You can get yourself in serious trouble for using the “B” word in some places.  Easy girls, I don’t mean that one.  I’m talking about balance.

I know several people, in ministry of all places, that come out with guns blazing when people start talking about the search for life balance or balancing the demands of ministry vs. family and all that.  “It’s compromise!” they declare.  “You give all you’ve got to everything that’s important,” or something like that.

I know some other people who sincerely are trying to keep all the plates spinning.  They’ve given up on excellence (sadly) – they’re just looking for survival at work, avoiding bankruptcy, and keeping their kids out of Juvenile Detention.  “Balance” for them would be to somehow crawl out of those holes and get back to ground level.

Soon after I wrote that last post on diligence in leadership, I was reading some assignments for a class I teach, the subject of which was life balance.  About 90% of them lamented something to the effect of “I stink at this!”  Some of what I read broke my heart.  Most of these people are mid-life, mid-career professionals who are in – or are headed for – ministry.  They have kids, parents, congregations, a full-time masters-level school load, and usually a full-time job to go with it.  And here, on Easter week, for crying out loud, we were asking them to write about balance.

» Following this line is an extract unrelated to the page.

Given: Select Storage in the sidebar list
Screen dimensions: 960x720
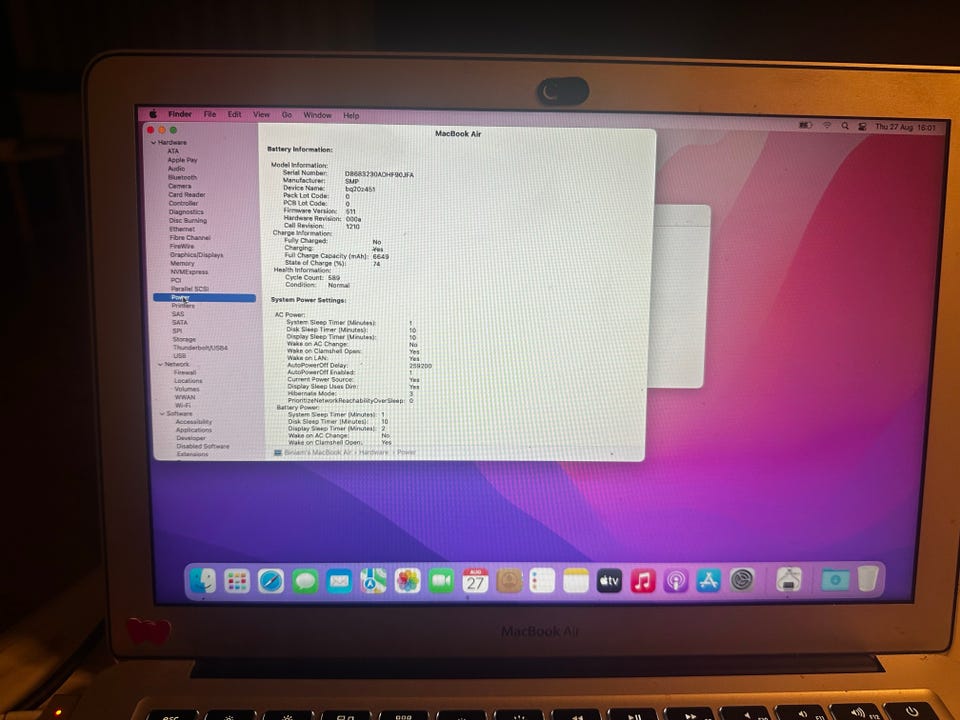Looking at the screenshot, I should 184,339.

All that has my wheels turning and my mental oven preheating.  When something’s still in the oven I like to advertise it, so consider yourself warned.  What follows is half-baked and still in the oven.  But if you’re struggling to find some balance to your life and its multiple demands or feeling guilty because you just can’t seem to keep all the plates spinning, then call a time out.

Stop.

Put these ideas in your oven and let ‘em bake for a while and tell me what comes up. [click to continue…]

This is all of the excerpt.